* **What you have to do**
Scan the entries below for the string "green" and copy every line where it turns up.

* **Dataset records**

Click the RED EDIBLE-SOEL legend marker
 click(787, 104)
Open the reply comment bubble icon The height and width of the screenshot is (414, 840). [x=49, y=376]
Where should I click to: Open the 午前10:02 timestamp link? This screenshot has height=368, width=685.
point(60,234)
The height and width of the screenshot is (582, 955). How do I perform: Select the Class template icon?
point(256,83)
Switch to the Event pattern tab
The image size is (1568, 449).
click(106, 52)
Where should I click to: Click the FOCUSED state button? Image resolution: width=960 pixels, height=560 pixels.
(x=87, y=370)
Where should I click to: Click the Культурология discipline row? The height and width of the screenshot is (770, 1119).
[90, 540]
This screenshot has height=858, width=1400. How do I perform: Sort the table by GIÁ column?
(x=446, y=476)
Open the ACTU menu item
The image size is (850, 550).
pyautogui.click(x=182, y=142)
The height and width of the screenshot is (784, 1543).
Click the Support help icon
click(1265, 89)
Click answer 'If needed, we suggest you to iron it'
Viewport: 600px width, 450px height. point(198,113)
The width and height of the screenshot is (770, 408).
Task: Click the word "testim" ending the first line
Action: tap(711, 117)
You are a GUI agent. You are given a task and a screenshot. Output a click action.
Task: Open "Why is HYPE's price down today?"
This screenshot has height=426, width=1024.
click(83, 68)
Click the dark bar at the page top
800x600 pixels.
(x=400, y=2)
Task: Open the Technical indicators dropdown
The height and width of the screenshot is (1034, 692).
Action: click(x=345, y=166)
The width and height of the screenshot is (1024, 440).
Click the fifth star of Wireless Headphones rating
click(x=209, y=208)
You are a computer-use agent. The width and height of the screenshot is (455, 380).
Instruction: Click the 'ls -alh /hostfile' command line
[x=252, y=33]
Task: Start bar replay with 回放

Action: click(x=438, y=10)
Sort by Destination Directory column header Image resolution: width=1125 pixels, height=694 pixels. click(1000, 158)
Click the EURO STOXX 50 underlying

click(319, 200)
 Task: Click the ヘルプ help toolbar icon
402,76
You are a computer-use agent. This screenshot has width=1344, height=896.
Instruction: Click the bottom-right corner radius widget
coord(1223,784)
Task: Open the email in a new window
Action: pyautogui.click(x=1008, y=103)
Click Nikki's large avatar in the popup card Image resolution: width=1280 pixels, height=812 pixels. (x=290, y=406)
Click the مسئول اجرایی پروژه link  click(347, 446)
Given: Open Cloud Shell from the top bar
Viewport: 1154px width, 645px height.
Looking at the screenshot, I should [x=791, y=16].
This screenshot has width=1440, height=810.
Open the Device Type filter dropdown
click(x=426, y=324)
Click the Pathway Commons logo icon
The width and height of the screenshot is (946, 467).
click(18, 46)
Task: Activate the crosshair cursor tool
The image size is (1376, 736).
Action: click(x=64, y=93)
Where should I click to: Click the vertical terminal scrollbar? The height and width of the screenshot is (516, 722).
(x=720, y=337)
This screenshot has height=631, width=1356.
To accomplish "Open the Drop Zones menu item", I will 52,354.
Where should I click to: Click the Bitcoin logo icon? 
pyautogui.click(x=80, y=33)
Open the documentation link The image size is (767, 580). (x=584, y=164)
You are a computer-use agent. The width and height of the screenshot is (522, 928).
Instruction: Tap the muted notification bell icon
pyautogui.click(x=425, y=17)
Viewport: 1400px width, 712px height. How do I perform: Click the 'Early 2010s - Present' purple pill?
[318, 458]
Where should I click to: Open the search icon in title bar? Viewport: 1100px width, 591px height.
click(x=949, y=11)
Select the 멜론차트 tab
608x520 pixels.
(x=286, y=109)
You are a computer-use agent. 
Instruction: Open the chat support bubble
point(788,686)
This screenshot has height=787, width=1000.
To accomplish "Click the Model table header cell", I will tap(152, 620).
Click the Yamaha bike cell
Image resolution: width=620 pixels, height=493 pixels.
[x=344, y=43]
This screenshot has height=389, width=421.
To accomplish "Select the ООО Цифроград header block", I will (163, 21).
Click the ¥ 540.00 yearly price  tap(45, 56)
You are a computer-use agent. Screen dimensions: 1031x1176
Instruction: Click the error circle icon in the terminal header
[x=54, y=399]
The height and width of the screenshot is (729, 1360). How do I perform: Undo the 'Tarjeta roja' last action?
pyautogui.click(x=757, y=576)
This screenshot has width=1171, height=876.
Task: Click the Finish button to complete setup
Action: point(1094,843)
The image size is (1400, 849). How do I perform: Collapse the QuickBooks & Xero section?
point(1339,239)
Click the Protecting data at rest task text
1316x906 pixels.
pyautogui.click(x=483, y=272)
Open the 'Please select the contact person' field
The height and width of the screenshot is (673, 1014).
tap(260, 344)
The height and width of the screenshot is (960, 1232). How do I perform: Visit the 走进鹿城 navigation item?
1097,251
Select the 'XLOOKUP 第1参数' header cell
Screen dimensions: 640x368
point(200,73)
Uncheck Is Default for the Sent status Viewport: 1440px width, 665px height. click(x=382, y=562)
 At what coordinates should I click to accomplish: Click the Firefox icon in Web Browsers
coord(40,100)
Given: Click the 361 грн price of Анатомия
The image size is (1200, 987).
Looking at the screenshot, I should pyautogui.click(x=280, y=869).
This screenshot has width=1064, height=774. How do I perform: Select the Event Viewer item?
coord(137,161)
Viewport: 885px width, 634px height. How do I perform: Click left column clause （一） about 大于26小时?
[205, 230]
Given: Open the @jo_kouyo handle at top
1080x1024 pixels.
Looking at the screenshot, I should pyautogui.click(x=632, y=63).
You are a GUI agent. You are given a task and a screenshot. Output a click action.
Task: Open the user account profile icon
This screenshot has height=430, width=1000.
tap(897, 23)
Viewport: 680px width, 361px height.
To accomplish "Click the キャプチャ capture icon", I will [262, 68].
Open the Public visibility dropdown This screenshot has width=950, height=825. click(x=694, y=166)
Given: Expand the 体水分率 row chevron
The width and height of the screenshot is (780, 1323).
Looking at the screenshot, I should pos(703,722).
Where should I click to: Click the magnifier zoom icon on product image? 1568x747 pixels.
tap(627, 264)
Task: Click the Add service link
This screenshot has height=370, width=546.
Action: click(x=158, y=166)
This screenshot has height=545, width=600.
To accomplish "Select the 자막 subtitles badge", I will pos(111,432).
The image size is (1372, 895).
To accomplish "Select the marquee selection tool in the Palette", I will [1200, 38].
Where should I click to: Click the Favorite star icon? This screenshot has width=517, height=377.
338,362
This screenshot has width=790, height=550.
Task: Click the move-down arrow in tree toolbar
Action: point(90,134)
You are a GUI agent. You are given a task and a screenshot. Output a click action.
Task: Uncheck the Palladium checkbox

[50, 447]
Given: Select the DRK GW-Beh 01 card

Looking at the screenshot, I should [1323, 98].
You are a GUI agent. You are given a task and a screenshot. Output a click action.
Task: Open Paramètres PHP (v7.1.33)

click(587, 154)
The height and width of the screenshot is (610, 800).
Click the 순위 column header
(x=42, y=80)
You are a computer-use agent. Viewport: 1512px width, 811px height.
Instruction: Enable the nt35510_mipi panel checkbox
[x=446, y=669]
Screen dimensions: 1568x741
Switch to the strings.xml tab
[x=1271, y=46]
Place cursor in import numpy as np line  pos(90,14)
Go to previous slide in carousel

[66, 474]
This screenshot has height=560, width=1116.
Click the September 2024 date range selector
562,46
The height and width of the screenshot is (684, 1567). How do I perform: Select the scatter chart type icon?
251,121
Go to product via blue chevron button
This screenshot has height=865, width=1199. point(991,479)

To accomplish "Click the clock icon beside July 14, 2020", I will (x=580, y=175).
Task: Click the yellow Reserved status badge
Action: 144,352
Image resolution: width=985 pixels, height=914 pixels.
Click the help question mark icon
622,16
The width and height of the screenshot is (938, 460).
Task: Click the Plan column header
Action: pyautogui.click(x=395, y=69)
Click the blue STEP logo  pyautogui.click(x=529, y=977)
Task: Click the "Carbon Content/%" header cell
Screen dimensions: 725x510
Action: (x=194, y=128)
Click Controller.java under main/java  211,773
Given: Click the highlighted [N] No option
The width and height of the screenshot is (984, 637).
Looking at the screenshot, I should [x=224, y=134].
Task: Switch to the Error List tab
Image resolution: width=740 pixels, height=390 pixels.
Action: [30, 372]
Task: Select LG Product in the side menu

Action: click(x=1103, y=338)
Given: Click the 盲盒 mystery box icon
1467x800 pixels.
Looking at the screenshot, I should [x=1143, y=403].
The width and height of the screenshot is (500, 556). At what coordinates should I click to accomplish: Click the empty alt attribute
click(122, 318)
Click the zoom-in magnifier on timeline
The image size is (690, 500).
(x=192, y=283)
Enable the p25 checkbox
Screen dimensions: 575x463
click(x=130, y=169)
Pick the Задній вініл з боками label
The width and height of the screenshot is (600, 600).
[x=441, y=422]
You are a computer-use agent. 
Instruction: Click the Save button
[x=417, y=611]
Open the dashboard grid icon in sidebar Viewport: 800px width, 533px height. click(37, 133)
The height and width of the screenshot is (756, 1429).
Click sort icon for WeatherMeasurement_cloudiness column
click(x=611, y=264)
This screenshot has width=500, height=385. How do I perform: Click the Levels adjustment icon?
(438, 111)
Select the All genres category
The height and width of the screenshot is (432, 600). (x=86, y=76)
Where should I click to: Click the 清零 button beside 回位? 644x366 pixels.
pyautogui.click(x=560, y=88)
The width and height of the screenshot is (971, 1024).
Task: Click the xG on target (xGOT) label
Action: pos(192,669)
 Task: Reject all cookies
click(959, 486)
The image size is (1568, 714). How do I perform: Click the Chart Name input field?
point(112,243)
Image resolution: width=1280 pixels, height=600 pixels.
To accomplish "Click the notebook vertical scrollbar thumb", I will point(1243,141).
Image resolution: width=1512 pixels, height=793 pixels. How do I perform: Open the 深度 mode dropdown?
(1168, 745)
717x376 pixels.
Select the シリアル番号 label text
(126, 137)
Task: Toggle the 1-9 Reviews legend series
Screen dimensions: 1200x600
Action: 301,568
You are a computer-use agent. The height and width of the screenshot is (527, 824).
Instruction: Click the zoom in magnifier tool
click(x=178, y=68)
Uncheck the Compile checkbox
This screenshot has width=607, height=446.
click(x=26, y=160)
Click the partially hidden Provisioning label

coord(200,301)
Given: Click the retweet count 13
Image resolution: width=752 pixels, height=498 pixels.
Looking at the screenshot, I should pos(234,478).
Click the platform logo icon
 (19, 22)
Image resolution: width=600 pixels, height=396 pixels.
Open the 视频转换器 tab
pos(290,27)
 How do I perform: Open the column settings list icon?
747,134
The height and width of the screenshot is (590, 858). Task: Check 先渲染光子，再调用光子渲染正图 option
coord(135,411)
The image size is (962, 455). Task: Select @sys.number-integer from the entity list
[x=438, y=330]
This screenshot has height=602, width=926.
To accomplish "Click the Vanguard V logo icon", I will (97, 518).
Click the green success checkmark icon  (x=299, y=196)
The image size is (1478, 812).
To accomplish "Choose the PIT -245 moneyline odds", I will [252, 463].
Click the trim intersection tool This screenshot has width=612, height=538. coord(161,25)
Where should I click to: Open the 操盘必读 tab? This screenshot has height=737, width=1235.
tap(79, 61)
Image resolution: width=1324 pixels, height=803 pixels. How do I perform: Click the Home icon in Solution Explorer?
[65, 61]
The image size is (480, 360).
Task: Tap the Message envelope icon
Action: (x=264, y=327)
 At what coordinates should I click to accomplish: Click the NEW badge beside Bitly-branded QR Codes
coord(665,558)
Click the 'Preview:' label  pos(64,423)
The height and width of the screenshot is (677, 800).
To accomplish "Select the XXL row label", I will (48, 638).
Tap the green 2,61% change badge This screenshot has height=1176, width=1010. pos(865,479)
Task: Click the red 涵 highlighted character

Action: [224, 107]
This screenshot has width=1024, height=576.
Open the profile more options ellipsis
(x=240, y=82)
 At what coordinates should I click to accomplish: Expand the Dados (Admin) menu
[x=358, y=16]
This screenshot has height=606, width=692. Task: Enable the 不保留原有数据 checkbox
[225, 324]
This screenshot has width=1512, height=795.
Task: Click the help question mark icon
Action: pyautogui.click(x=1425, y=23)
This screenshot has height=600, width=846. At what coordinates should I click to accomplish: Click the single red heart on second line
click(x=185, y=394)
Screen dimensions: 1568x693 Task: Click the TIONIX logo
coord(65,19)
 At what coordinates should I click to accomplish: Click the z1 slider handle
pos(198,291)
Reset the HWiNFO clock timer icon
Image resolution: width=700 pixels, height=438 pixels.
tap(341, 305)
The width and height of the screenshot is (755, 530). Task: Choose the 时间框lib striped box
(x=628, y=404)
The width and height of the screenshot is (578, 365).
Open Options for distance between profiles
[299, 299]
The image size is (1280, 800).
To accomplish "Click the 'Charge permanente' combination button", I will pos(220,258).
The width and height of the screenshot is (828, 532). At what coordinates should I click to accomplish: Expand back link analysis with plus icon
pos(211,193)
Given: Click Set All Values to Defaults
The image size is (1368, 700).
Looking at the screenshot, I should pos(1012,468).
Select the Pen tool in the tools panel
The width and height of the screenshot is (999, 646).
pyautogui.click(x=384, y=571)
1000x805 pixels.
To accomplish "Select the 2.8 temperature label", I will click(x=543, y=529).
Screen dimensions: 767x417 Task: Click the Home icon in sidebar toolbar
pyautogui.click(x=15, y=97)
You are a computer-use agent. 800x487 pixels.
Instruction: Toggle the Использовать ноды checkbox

* **Exercise result**
Click the green success checkmark icon  (x=299, y=196)
Tap the green 2,61% change badge This screenshot has height=1176, width=1010. pos(865,479)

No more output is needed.